• Tasks to perform:
a) Name the athletes whose historic protests Jim Gray brought up in his comparison in the article about Mike Ditka.
b) Reproduce the article about Mike Ditka from "According to USA" to "and Tommy Smith.".

• Given passage:
Retired NFL Hall of Fame coach and player Mike Ditka said on Monday Night Football that there has been no oppression in American in the past 100 years.
Former Chicago Bears head coach Mike Ditka walks the sidelines during the game between the Chicago Bears and the Atlanta Falcons at Soldier Field on September 10, 2017, in Chicago, Illinois. (Kena Krutsinger/Getty Images)

Before this week's edition of Monday Night Football, NFL Hall of Famer Mike Ditka weighed in on the NFL political controversy as only the outspoken retired NFL coach and tight end could.

Ditka, known for his outspoken conservative viewpoints on and off the gridiron, in the past has taken on Colin Kaepernick, telling the former San Francisco 49ers quarterback and others who "disrespects this country and the flag" to "get the hell out," and calling President Obama the "worst" president ever.

Monday night, Westwood One's Jim Gray asked Ditka about players protesting before and during the national anthem and Vice President Mike Pence walking out of this weekend's 49ers-Indianapolis Colts game.

According to USA Today's For the Win, Ditka said that players had to "respect game, play the game," and that football has been so good to him and these players.

Gray then asked Ditka about the comparison between those protesting and the historic protests of Muhammad Ali, Jesse Owens, John Carlos and Tommy Smith.

• Dataset content:
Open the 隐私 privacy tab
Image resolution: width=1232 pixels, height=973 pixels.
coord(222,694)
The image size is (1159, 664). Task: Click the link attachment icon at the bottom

• Problem solutions:
a) Muhammad Ali, Jesse Owens, John Carlos, Tommy Smith

b)
According to USA Today's For the Win, Ditka said that players had to "respect game, play the game," and that football has been so good to him and these players.

Gray then asked Ditka about the comparison between those protesting and the historic protests of Muhammad Ali, Jesse Owens, John Carlos and Tommy Smith.